Later, the dataset ICC-Bench was introduced with the tool Amandroid~@weiAmandroidPreciseGeneral2014 to complement DroidBench by introducing applications using Inter-Component data flows.
These datasets contain carefully crafted applications containing flows that the tools should be able to detect.
These hand-crafted applications can also be used for testing purposes or to detect any regression when the software code evolves.
Contrary to real world applications, the behavior of these hand-crafted applications is known in advance, thus providing the ground truth that the tools try to compute.
However, these datasets are not representative of real-world applications~@Pendlebury2018 and the obtained results can be misleading.

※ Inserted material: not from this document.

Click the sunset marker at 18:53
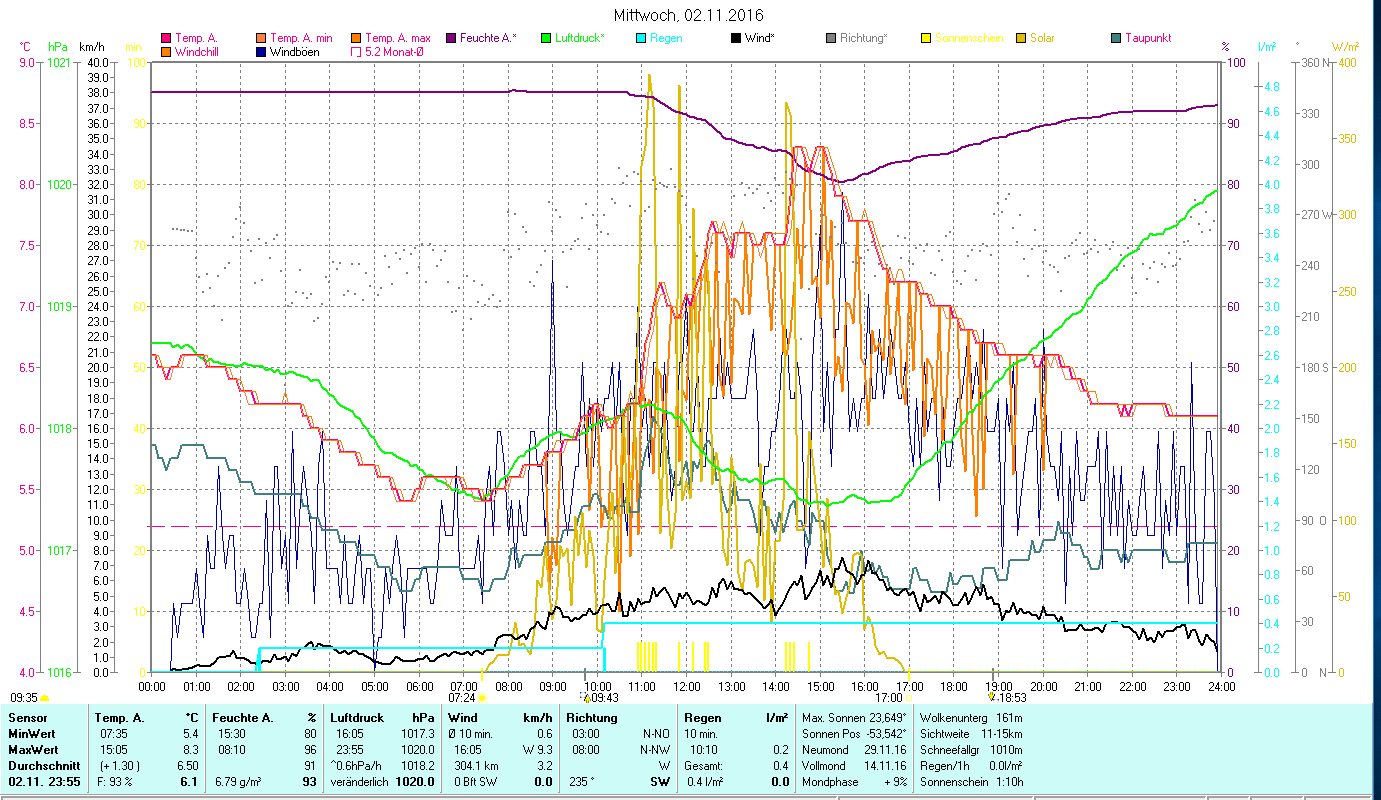This screenshot has width=1381, height=800. click(992, 697)
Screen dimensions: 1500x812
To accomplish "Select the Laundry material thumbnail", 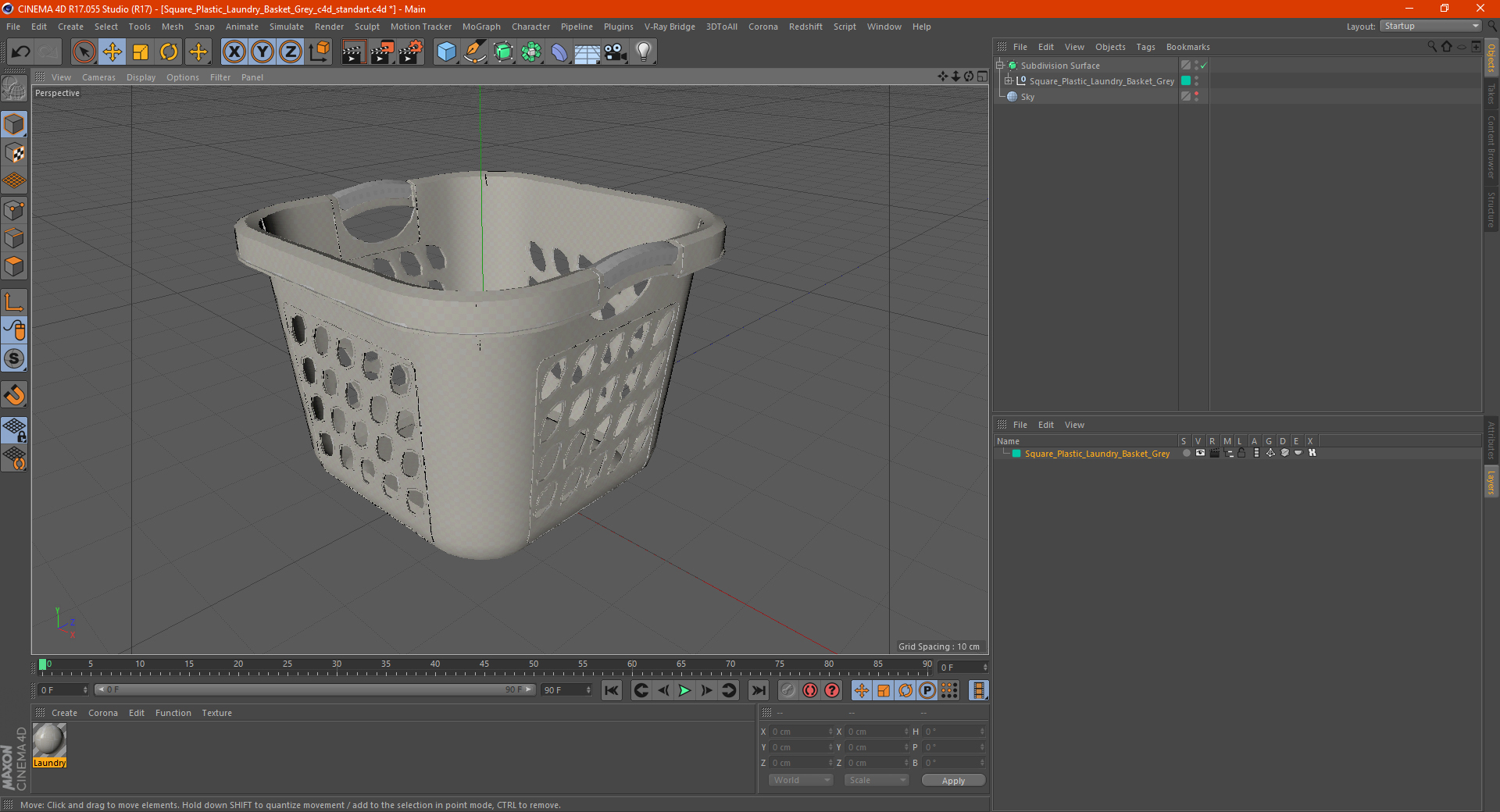I will [49, 739].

Contrary to DroidBench and ICC-Bench, some approaches use real-world applications.
Bosu #etal~@bosuCollusiveDataLeak2017 use DIALDroid to perform a threat analysis of Inter-Application communication and published DIALDroid-Bench, an associated dataset.
Similarly, Luo #etal released TaintBench~@luoTaintBenchAutomaticRealworld2022 a real-world dataset and the associated recommendations to build such a dataset.
These datasets are useful for carefully spotting missing taint flows, but contain only a few dozen of applications.
In addition to those datasets, Androzoo~@allixAndroZooCollectingMillions2016 collect applications from several application market places, including the Google Play store (the official Google application store), Anzhi and AppChina (two chinese stores), or FDroid (a store dedicated to free and open source applications).
Currently, Androzoo contains more than 25 millions applications, that can be downloaded by researchers from the SHA256 hash of the application.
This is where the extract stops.